© Reuters. FILE PHOTO: Traders work on the floor of the New York Stock Exchange (NYSE) in New York City, U.S., August 15, 2023. REUTERS/Brendan McDermid
By Sinéad Carew, Shristi Achar A and Amruta Khandekar
(Reuters) – The closed slightly higher on Friday, with trading choppy toward the session’s end and all three of Wall Street’s major averages showed weekly declines as investors worried about interest rates and waited tentatively for upcoming U.S. inflation readings.
Investors worried about rising oil prices and they have been fretting ahead of the Consumer Price Index (CPI) for August, due on Sept. 13, seeking signals about the Federal Reserve’s future policy decisions on interest rates.
While traders are betting on roughly 93% probability the Fed keeps rates at current levels, after its next meeting ends on Sept. 20., they are pricing in a more divided 53.5% chance for another pause at the November meeting, according to CME FedWatch Tool.
A move higher in U.S. 2-year Treasury yields probably pressured stocks, but investors have been concerned about rising rates since early August, said David Lefkowitz, head of US Equities at UBS Global Wealth Management.
“The tone has changed in recent weeks because of the move up in rates.
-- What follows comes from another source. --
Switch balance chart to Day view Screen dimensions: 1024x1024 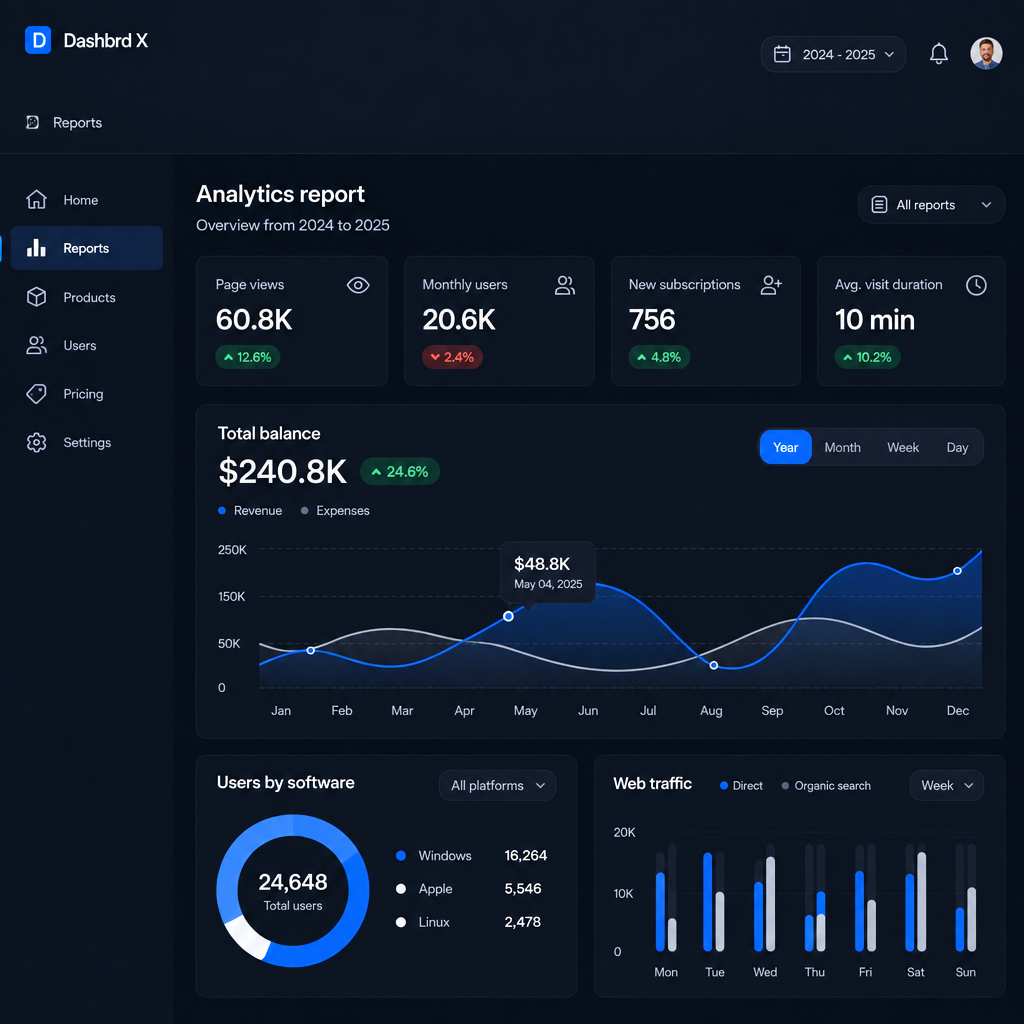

People are questioning whether this is a risk to economic growth. Are higher rates going to lead to some slow down in conjunction with the dwindling of excess consumer savings,” said Lefkowitz, who also cited concerns about high equity valuations.
According to preliminary data, the S&P 500 gained 6.85 points, or 0.15%, to end at 4,457.62 points, while the Nasdaq Composite gained 12.69 points, or 0.09%, to 13,761.53. The Dow Jones Industrial Average rose 78.53 points, or 0.23%, to 34,579.26.
Oil prices are up so far in September and on track for a fourth straight monthly gain, and this week’s data also fueled inflation fears. This included stronger-than-expected services activity data and a fall in weekly jobless claims.
“My expectation is that the CPI print could come in higher than expected (with) the price of oil pushing higher,” said Phil Blancato, chief executive officer of Ladenburg Thalmann Asset Management.
“We have a problem where ultimately the Fed may be pushed into a corner, and while they might take a pause because of the lag effect, I don’t think they’re done.”
Mixed comments from Fed officials have added to uncertainty. New York Fed President John Williams kept his options open, while Dallas Fed President Lorie Logan said though it “could be appropriate” to keep rates steady at the next meeting, more tightening might be needed.